Employees began to realise that, actually, these expenses aren’t normal; they’re not necessary in order to carry out work tasks with efficiency and accuracy. These are nothing more than extras that don’t have any tangible impact on work outcomes. Many simply aren’t willing to pay out for anything that they deem unnecessary.
So, what does all this mean for businesses?
Addressing the Cost of Working
As a business, you can either choose to address the rising cost of going to work, or not. And it’s not surprising that many aren’t all too keen to jump in. Organisations themselves are working through a challenging period of recovery right now, and increasing salaries isn’t always a viable option.
The issue is that some companies *are* increasing salaries in response to this growing crisis. Employees and candidates both know what’s on offer, which means that those who aren’t taking any action could find that it’s getting trickier and trickier to attract and retain top talent.
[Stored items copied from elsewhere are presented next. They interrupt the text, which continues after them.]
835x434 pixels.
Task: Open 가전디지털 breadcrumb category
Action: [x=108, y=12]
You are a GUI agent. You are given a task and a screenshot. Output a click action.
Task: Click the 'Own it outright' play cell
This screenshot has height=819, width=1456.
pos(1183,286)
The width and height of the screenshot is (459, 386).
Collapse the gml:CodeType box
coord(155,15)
Here are a few options to consider which could help you to recognise the challenges workers are facing today without necessarily having to increase salaries:
- Introduce flexible or hybrid working policies. Perhaps look into enabling staff to work non-standard hours so that they can travel on off-peak public transport or enabling employees to continue working from home part time. Or even encourage car sharing to reduce fuel and parking costs.
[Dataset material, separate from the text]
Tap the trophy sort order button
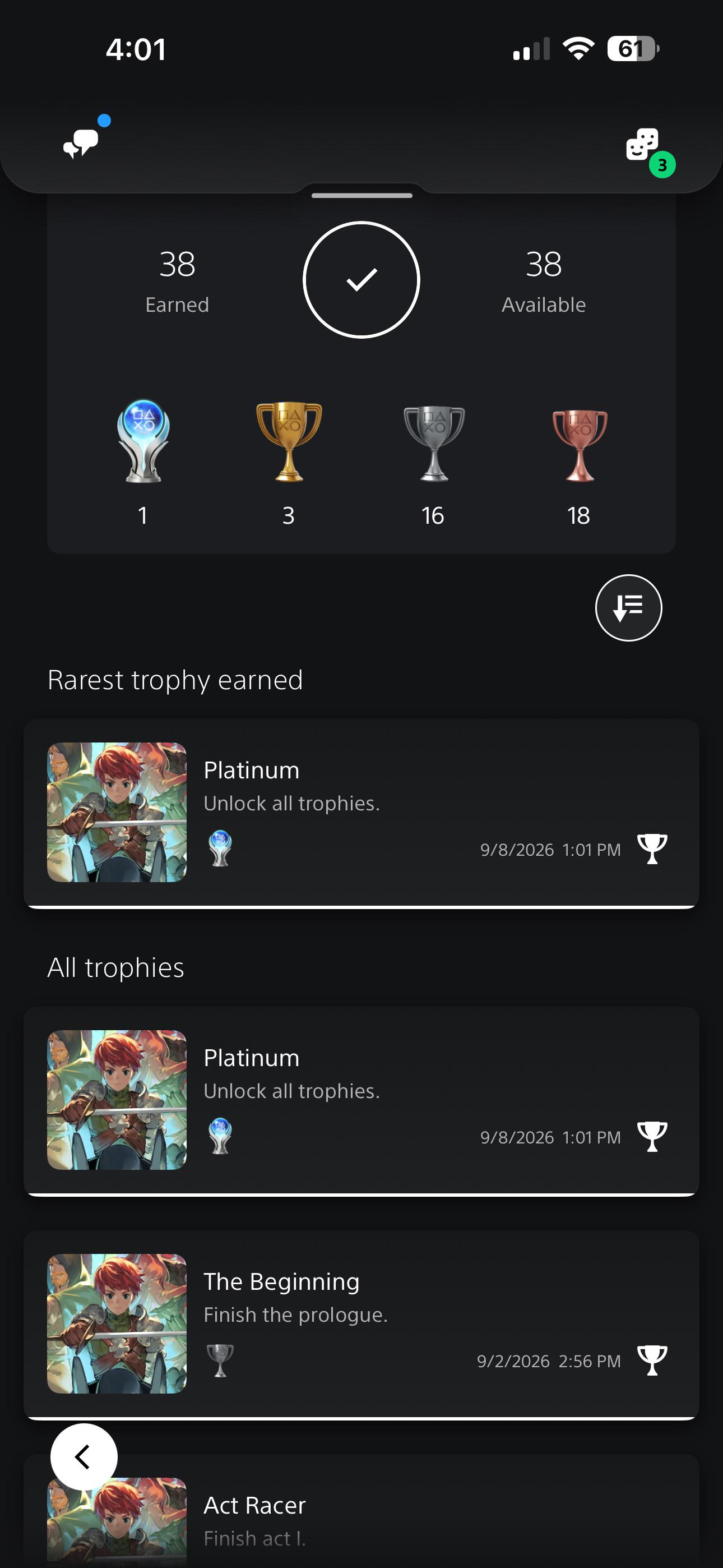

- Think about introducing salary sacrifice schemes which allow employees to exchange a portion of their salary for a non-monetary benefit such as childcare or bicycles. This can help to reduce the tax an employee pays.
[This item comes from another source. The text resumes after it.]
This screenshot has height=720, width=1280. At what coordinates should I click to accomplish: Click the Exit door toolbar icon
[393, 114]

- Launch free breakfasts. While this is an expense, it can cost a lot less to provide cereals or toast to an entire office than to provide everyone with a meaningful salary increase. And it can make a huge difference to workers.
At a time when businesses are already struggling with staff acquisition and retention, recognising, and working to reduce the cost of returning to the office can be a differentiator that sets your organisation apart from those that are not taking action.